Demographics data has been saved as '3-countries-demographic-stats.csv'!


## (4) Climate Stats of Countries
https://www.climatewatchdata.org/

In [98]:
import time
import pandas as pd
from selenium import webdriver
from selenium.webdriver.chrome.service import Service
from selenium.webdriver.common.by import By
from selenium.webdriver.chrome.options import Options
from webdriver_manager.chrome import ChromeDriverManager

country_df = pd.read_csv('./datasets/2-countries-iso-codes.csv')
country_list = country_df.to_dict("records")

chrome_options = Options()
chrome_options.add_argument("--headless")
chrome_options.add_argument("--no-sandbox")
chrome_options.add_argument("--disable-dev-shm-usage")

driver = webdriver.Chrome(service=Service(ChromeDriverManager().install()), options=chrome_options)
final_data = []

for row in country_list:
    country_name = row["Country"]
    iso_code = row["ISO Code (Alpha-3)"]
    url = f"https://www.climatewatchdata.org/countries/{iso_code}?end_year=2023&start_year=1990"
    driver.get(url)
    time.sleep(5)
    
    metrics = {
        "Country": country_name,
        "Country Code": iso_code,
        "Total Emissions (MtCO2e)": None,
        "Emissions per Capita (tCO2e/person)": None,
        "Emissions per GDP (tCO2e/million $GDP)": None,
        "ND-GAIN Vulnerability Score": None,
        "Population (millions)": None,
        "GDP per Capita (USD)": None
    }

    try:
        cards = driver.find_elements(By.CLASS_NAME, "country-header-styles__cardContent__Y6vBv")
        for card in cards:
            try:
                label = card.find_element(By.CLASS_NAME, "country-header-styles__title__trYG1").text.strip()
                value = card.find_element(By.CLASS_NAME, "country-header-styles__value__3f0d2").text.strip()
                if "Total Emissions" in label:
                    metrics["Total Emissions (MtCO2e)"] = value
                elif "Emissions per Capita" in label:
                    metrics["Emissions per Capita (tCO2e/person)"] = value
                elif "Emissions per GDP" in label:
                    metrics["Emissions per GDP (tCO2e/million $GDP)"] = value
                elif "ND-GAIN Vulnerability Score" in label:
                    metrics["ND-GAIN Vulnerability Score"] = value
                elif "Population (millions)" in label:
                    metrics["Population (millions)"] = value
                elif "GDP per Capita" in label:
                    metrics["GDP per Capita (USD)"] = value
            except:
                continue
        final_data.append(metrics)
    except Exception as e:
        print(f"Error scraping {country_name}: {e}")
        continue
    time.sleep(2)

driver.quit()

In [99]:
df = pd.DataFrame(final_data)
display(df.head())
df.to_csv("./datasets/4-countries-climate-watchdata.csv", index=False)
print("\nClimate watchdata has been saved as '4-countries-climate-watchdata.csv'!")

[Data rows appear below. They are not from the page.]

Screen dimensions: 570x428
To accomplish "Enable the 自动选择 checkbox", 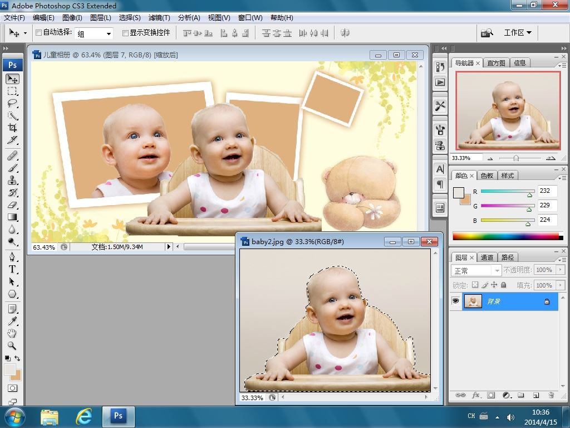I will [38, 33].
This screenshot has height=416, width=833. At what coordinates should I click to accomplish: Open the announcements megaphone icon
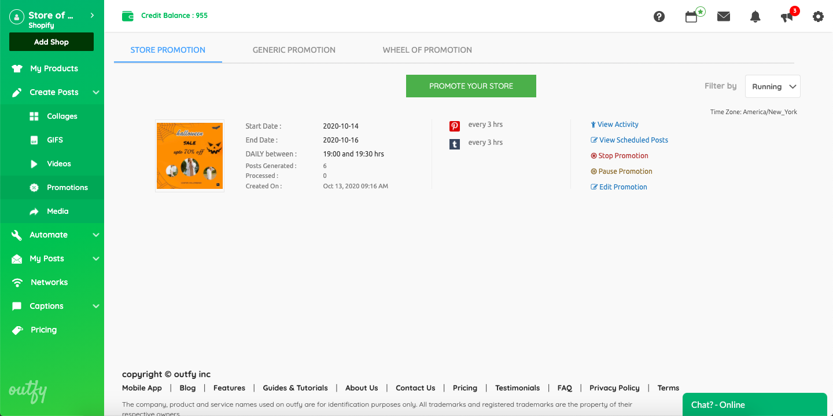[x=787, y=17]
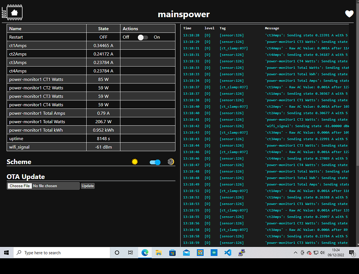Open the notification center icon

[351, 252]
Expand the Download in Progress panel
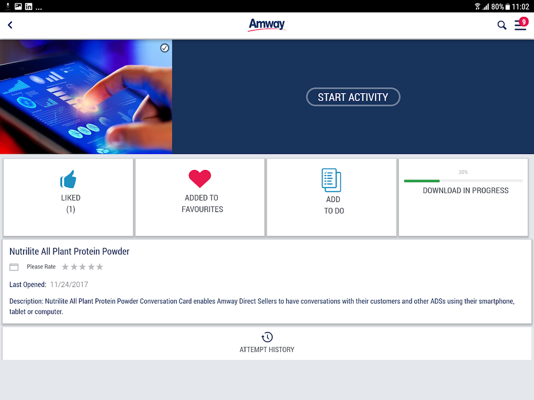 (x=463, y=190)
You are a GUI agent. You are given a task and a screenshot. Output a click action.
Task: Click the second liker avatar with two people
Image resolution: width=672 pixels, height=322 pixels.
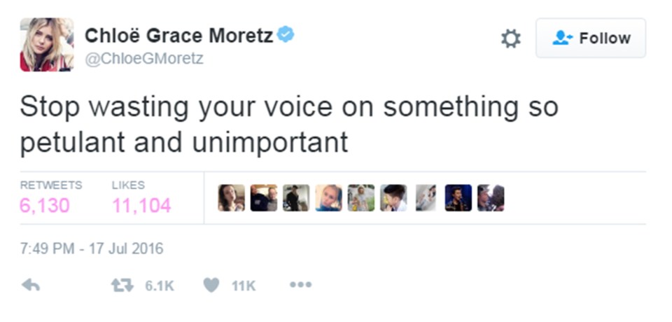(x=264, y=198)
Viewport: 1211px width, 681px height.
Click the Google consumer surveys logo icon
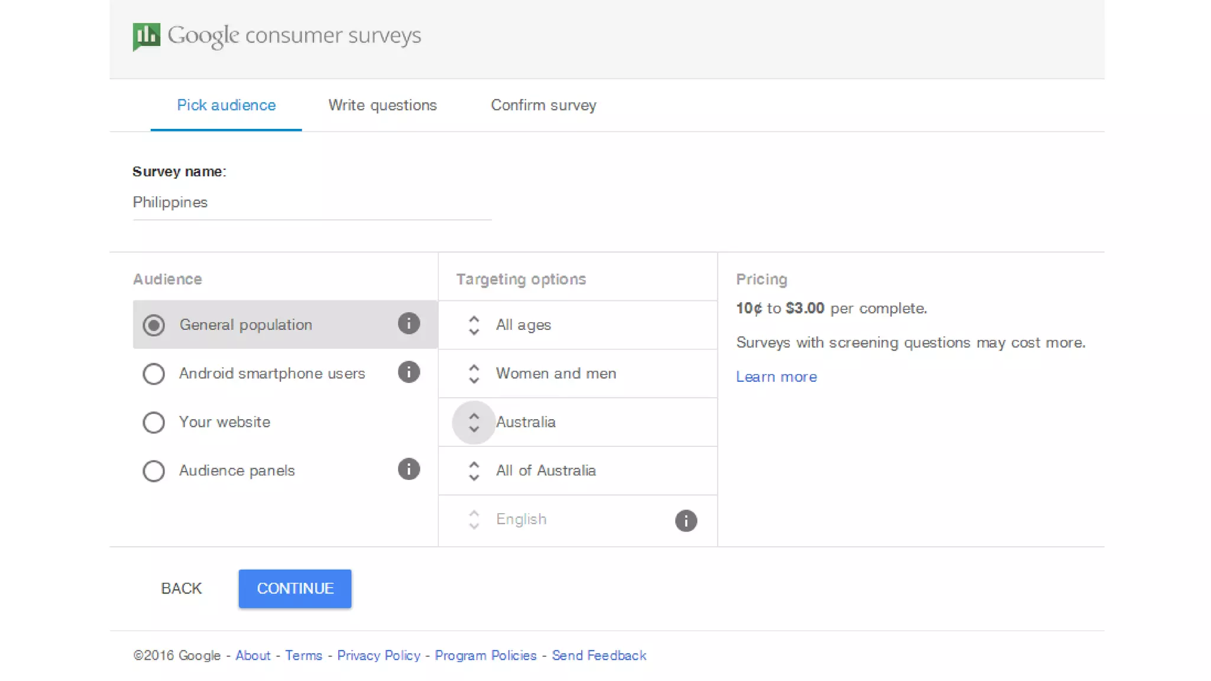[x=146, y=36]
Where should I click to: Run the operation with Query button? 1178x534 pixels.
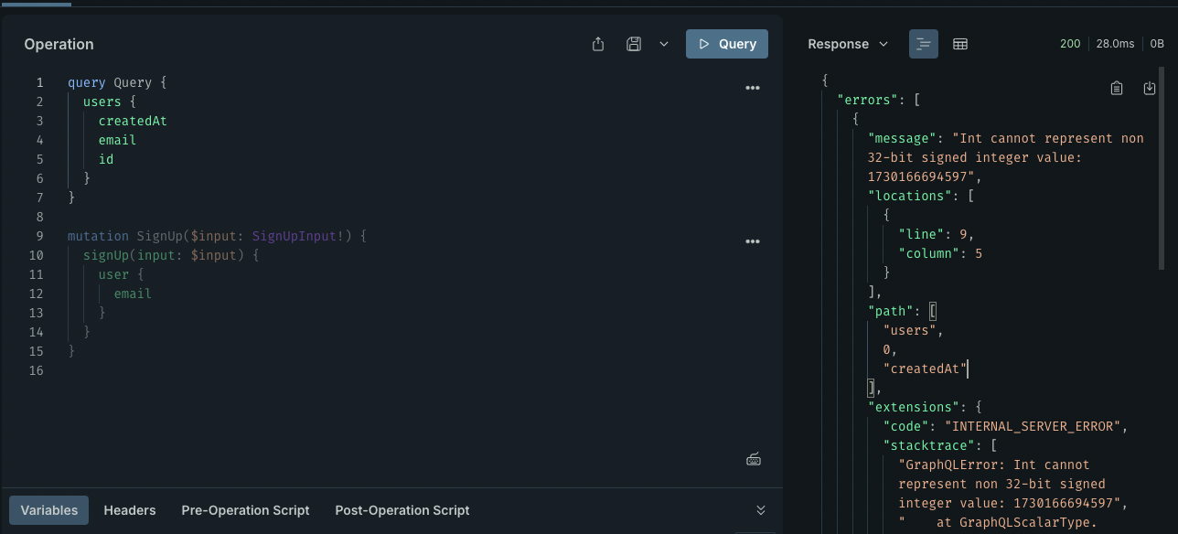click(x=727, y=44)
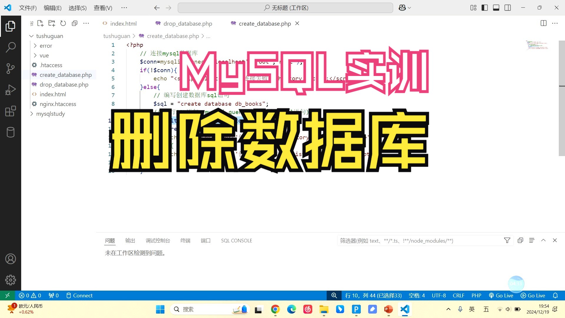This screenshot has width=565, height=318.
Task: Click the Manage gear icon
Action: pos(11,280)
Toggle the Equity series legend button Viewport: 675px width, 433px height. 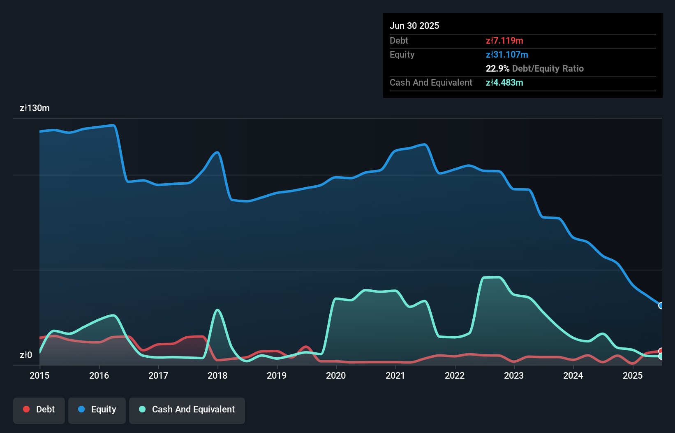coord(97,410)
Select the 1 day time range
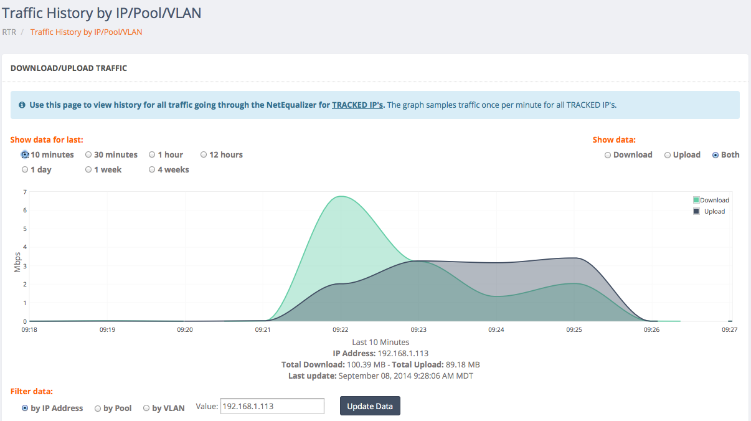751x421 pixels. (x=25, y=170)
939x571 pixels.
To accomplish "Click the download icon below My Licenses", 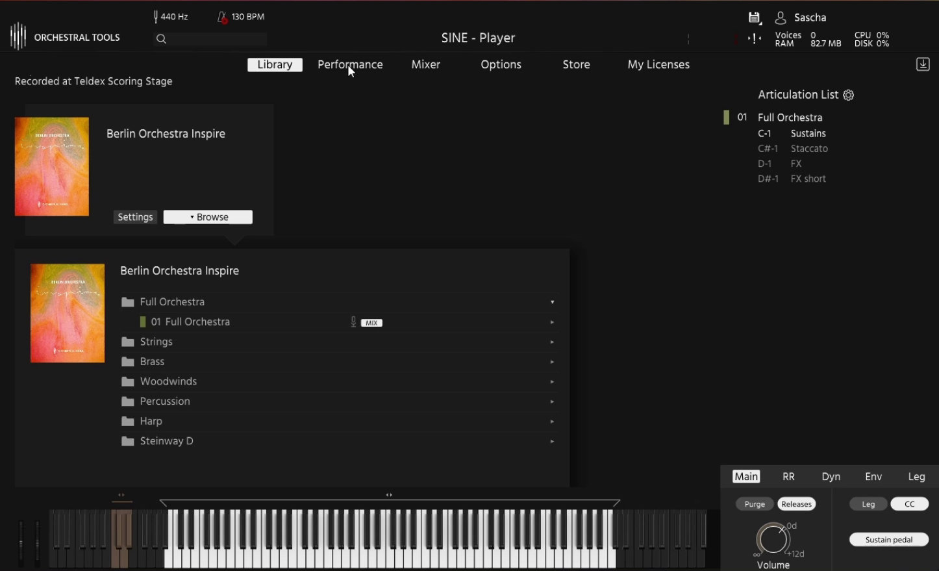I will [922, 64].
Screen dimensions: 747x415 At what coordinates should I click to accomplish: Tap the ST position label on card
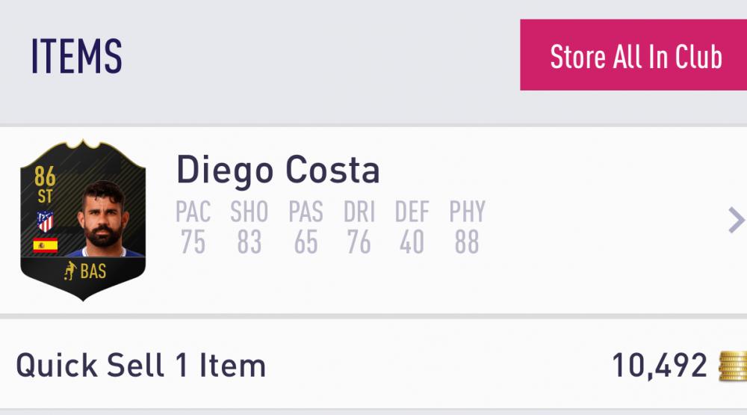(46, 196)
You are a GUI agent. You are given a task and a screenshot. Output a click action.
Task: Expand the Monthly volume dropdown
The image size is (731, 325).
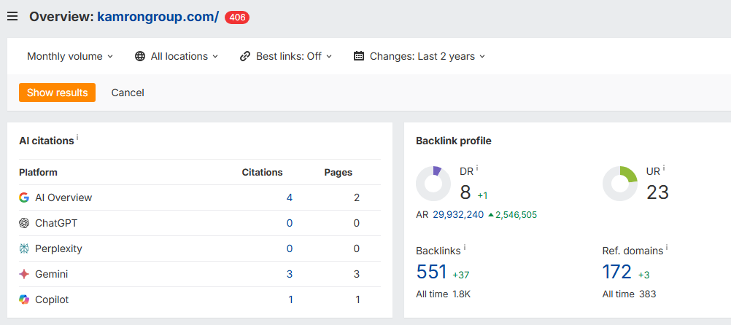point(70,56)
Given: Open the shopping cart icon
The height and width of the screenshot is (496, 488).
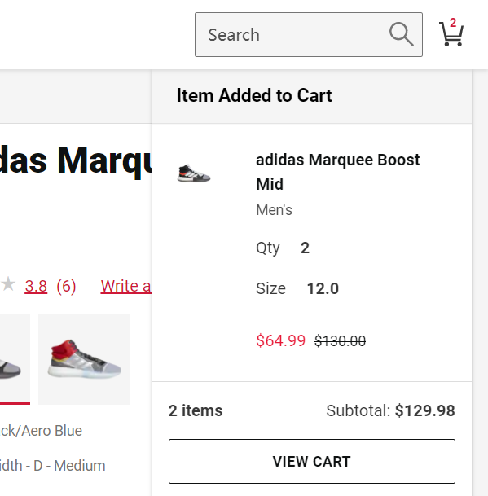Looking at the screenshot, I should [451, 33].
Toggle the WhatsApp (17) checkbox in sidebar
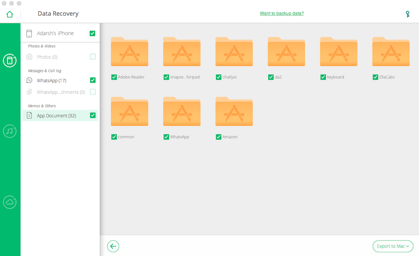Image resolution: width=419 pixels, height=256 pixels. click(x=93, y=80)
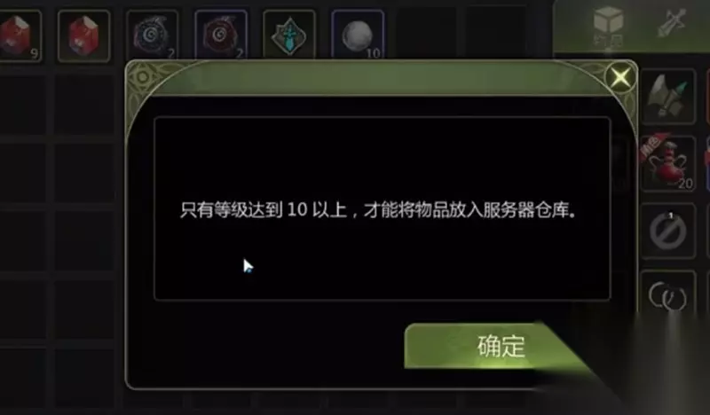Image resolution: width=710 pixels, height=415 pixels.
Task: Close the warning dialog with X
Action: (x=620, y=77)
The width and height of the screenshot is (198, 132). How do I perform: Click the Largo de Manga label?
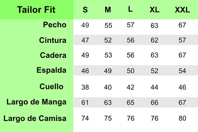36,102
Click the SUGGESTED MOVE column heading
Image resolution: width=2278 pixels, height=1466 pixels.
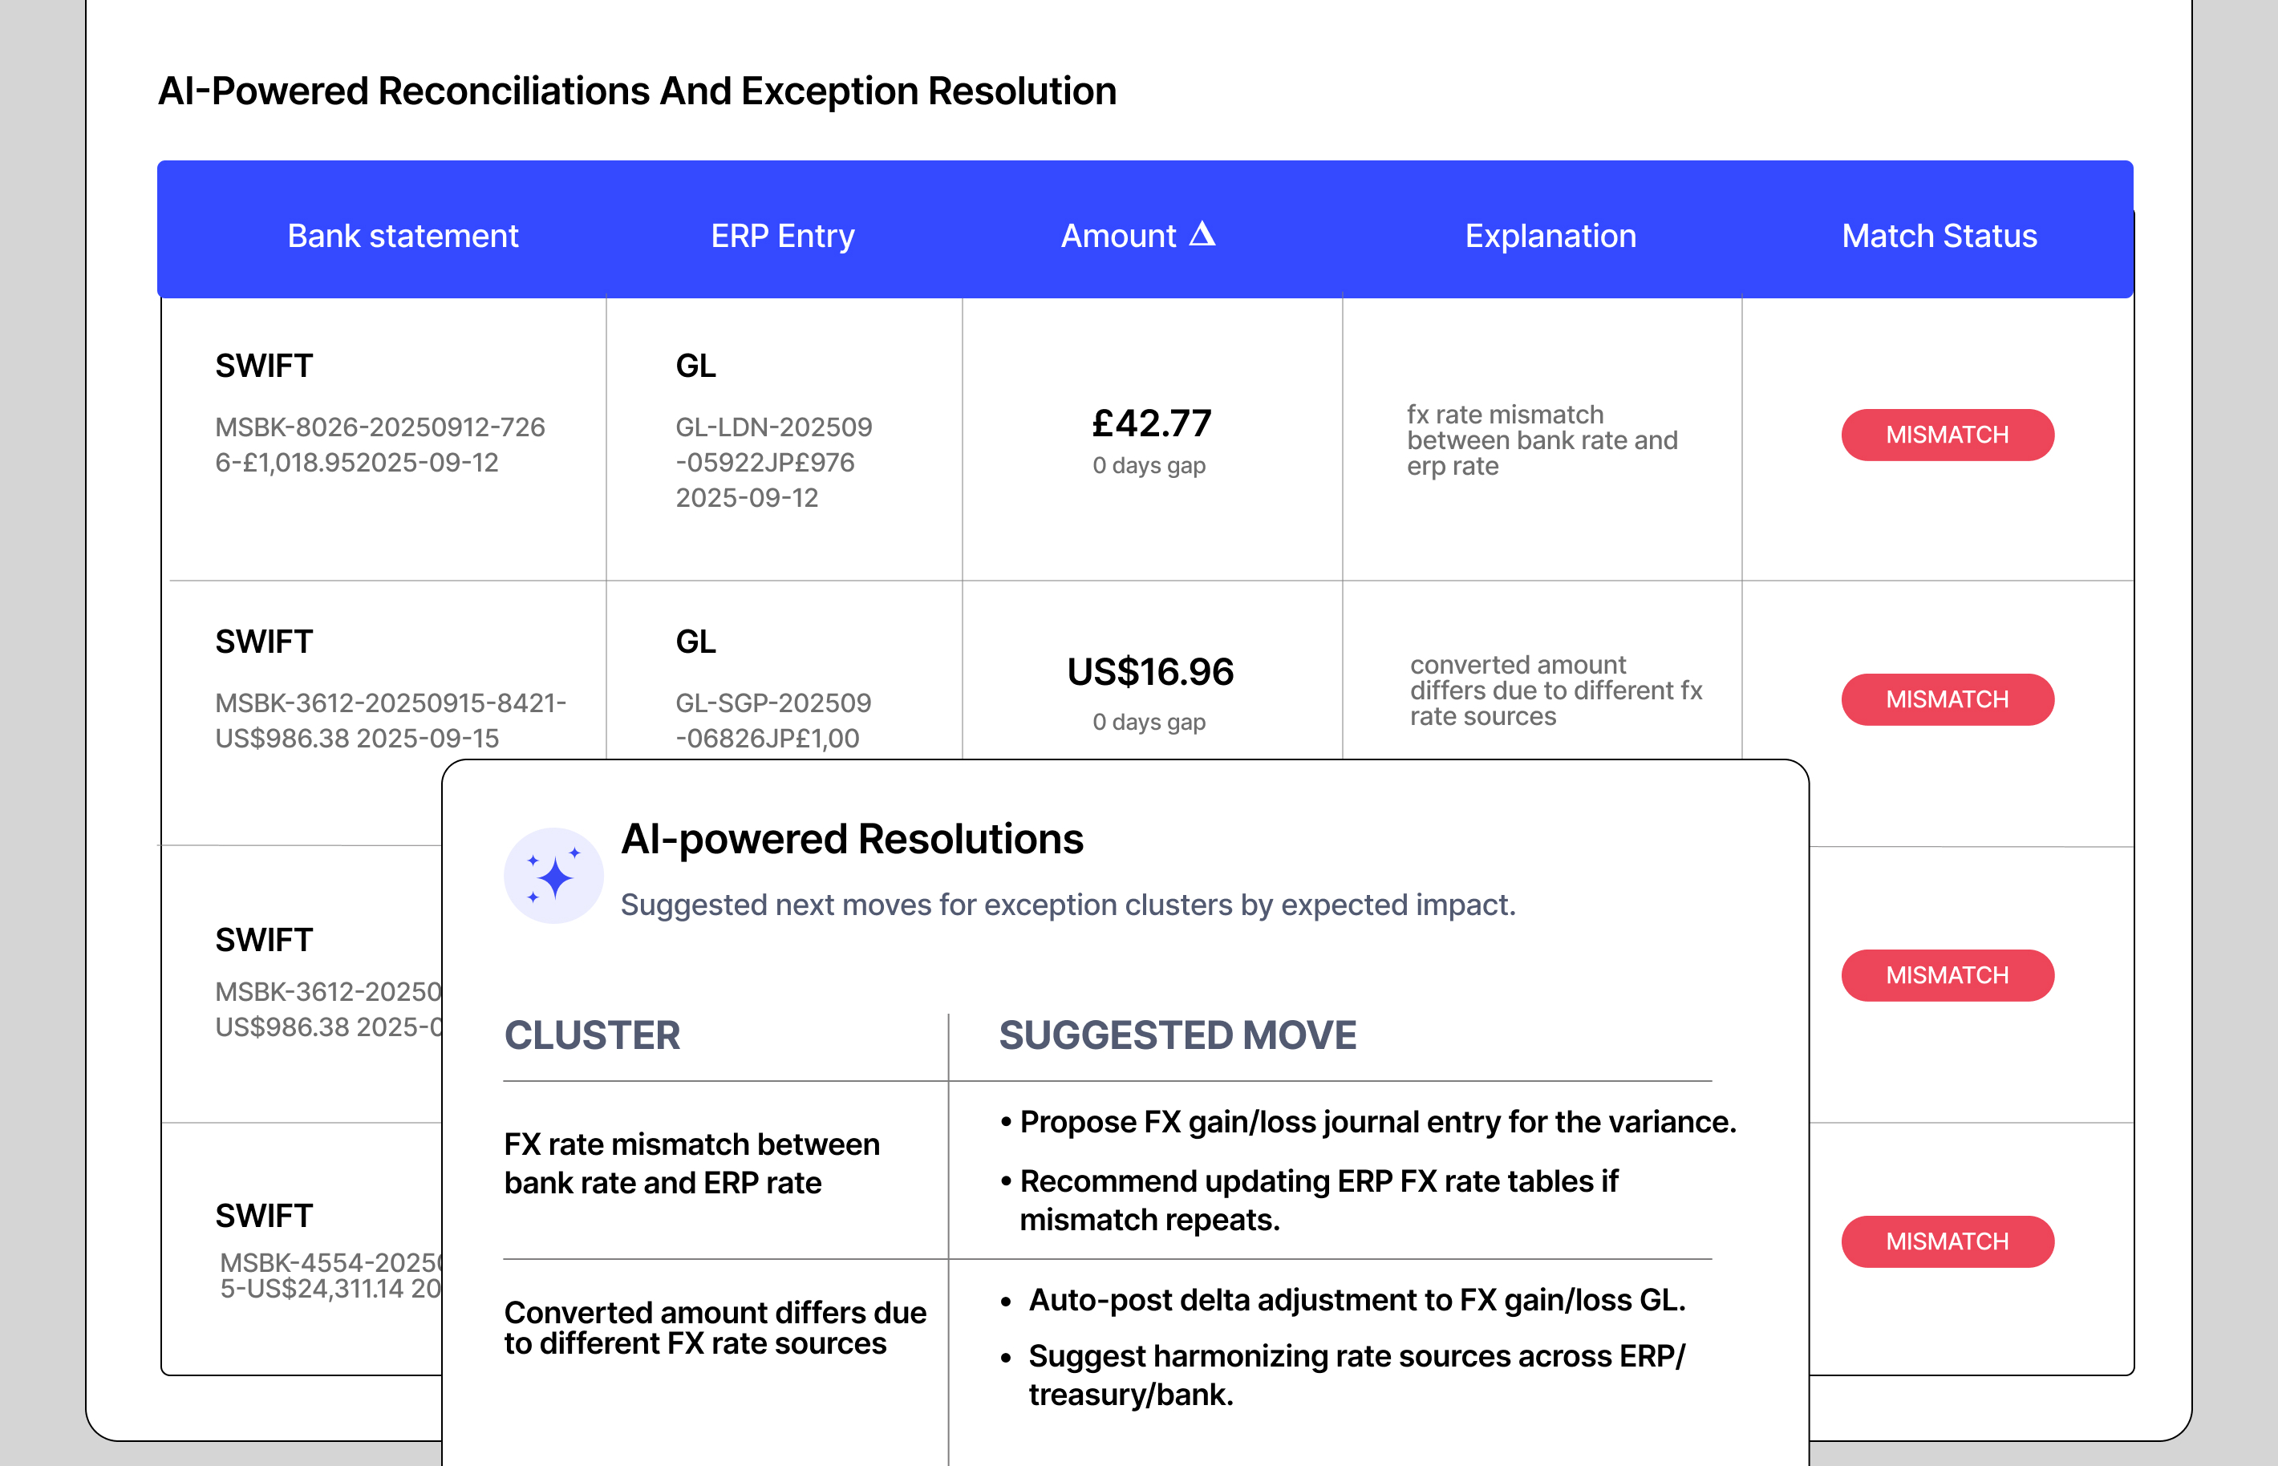(1177, 1036)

Unnamed: 0,Country,Country Code,Total Emissions (MtCO2e),Emissions per Capita (tCO2e/person),Emissions per GDP (tCO2e/million $GDP),ND-GAIN Vulnerability Score,Population (millions),GDP per Capita (USD)
0,Aruba,ABW,,,,,,
1,Afghanistan,AFG,31.27,0.8,1554.66,0.59,39.84,516.75
2,Angola,AGO,119.41,3.63,2226.99,0.51,33.93,1631.43
3,Anguilla,AIA,,,,,,
4,Åland Islands,ALA,,,,,,



Climate watchdata has been saved as '4-countries-climate-watchdata.csv'!